Ah... glad I looked here before I started another thread... anyway your mystery is solved.... I planted three cloves of chinese single-clove garlic back in the autumn of last year,. A friend gave them to me, they were from one of the German discount supermarkets, though I can't remember if it was netto, Lidl or Aldi. THey've been disappointing in terms of the bulbs they produced, but the scapes have turned out to be those things... I will try  and grow a few from them next year in the hopes that they will be single-clove...... if that works out then I'll have answered my own curiousity as to how the single-clovbe stuff gets grown commercially ~(cos itt sure isn;t the "plant little inner cloves in spring" method

chrisc

Sholls

#6
Quote from: chriscross1966 on July 12, 2010, 01:12:45
A friend gave them to me, they were from one of the German discount supermarkets, though I can't remember if it was netto, Lidl or Aldi.
Lidl.  :) My local store is selling little baskets of 6-10 for 50p at the mo' (I think they're usually 99p). I planted a few up and they look identical.
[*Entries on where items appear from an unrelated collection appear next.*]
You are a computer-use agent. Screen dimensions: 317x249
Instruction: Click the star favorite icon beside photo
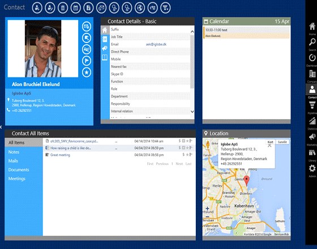coord(87,72)
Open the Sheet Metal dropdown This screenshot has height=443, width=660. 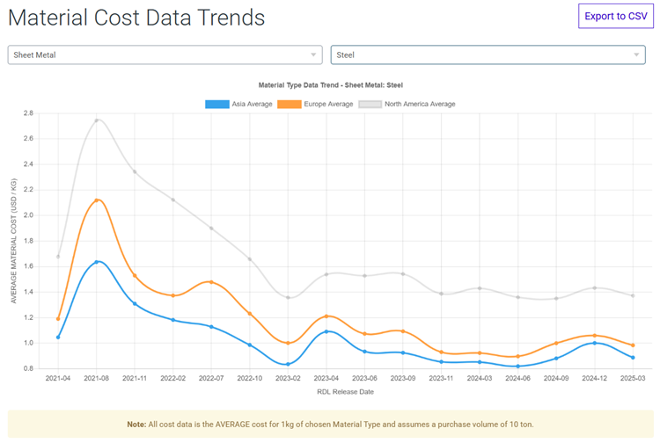(x=165, y=54)
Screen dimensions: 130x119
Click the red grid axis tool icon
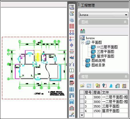pos(72,26)
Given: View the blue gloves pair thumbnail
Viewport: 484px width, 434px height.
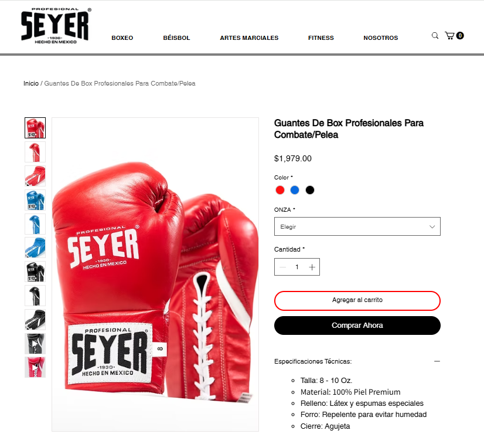Looking at the screenshot, I should click(x=35, y=200).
Edit: Even if you don't plant them they pickle well.

jennym

Think that seed produces single clove garlic, as it does single bulb shallot.

pigeonseed

QuoteIf they were wild garlic, they'd have produced white flowers in mid spring, and have broad leaves.
Yes that's ramsons, isn't it? But this is a different wild allium, apparently very common. But I'd never noticed them before! I suppose they blend in well in grass.



realfood

That is interesting chriscross1966. I also planted up 4 rounds of solo garlic from Lidl last Autumn, and they did not do well. They produced a very small head of garlic, split into about 3 cloves, but no scapes. It was a particularly harsh Winter with me, but my hardnecks did well and all produced scapes. Only a few of my softneck garlic survived the Winter.
For a quick guide for the Growing, Storing and Cooking of your own Fruit and Vegetables, go to www.growyourown.info

chriscross1966

I'm having a bumper year for garlic, the softneck is out and is the best I've ever grown, the hardneck hasn't finished yet (flowerheads still haven't opened, I removed half the scapes I want to see if it makes a difference, the elephant garlic is in flower adn I'm just waiting for that to die down naturally (cos I want the seed), but a quick firkle has revealed that both hardneck and elephat are looking good, some of the elephant garlic isd the size of a grapefruit by the feel of it. The single clove was planted right next to the other types and has had the same conditions.....

chrisc

pigeonseed

chriscross1966, did you really definitely buy these same type of things? Because they're really minute bulbs, barely a bulb at all. I can't imagine you would want them if you saw them in a shop.

I think most people consider them a weed. Although we thought the leaves were quite okay! Mind you, they don't keep in leaf as long as chives do. They lose them in early summer.

Of course I'm sure our ancestors enjoyed them before they bred the monster garlic we eat now!

Do you think you might have bought those rocambole garlic type of things?

jennym

Quote from: pigeonseed on July 12, 2010, 15:06:22
QuoteIf they were wild garlic, they'd have produced white flowers in mid spring, and have broad leaves.
Yes that's ramsons, isn't it? But this is a different wild allium, apparently very common. But I'd never noticed them before! I suppose they blend in well in grass.

New one to me, just looked it up - the RHS treat it as a nuisance plant on their website!

chriscross1966

I was given them, mine look like yours but maybe bigger.... the bottom bulb is small though.... TBH I doubt its much bigger than the single clove that got  planted.......

chrisc

pigeonseed

yes you can see why they bred the big garlic we eat nowadays! But it's an interesting looking thing anyway. I always like the idea of 'free' plants that come to us, instead of us going to get them!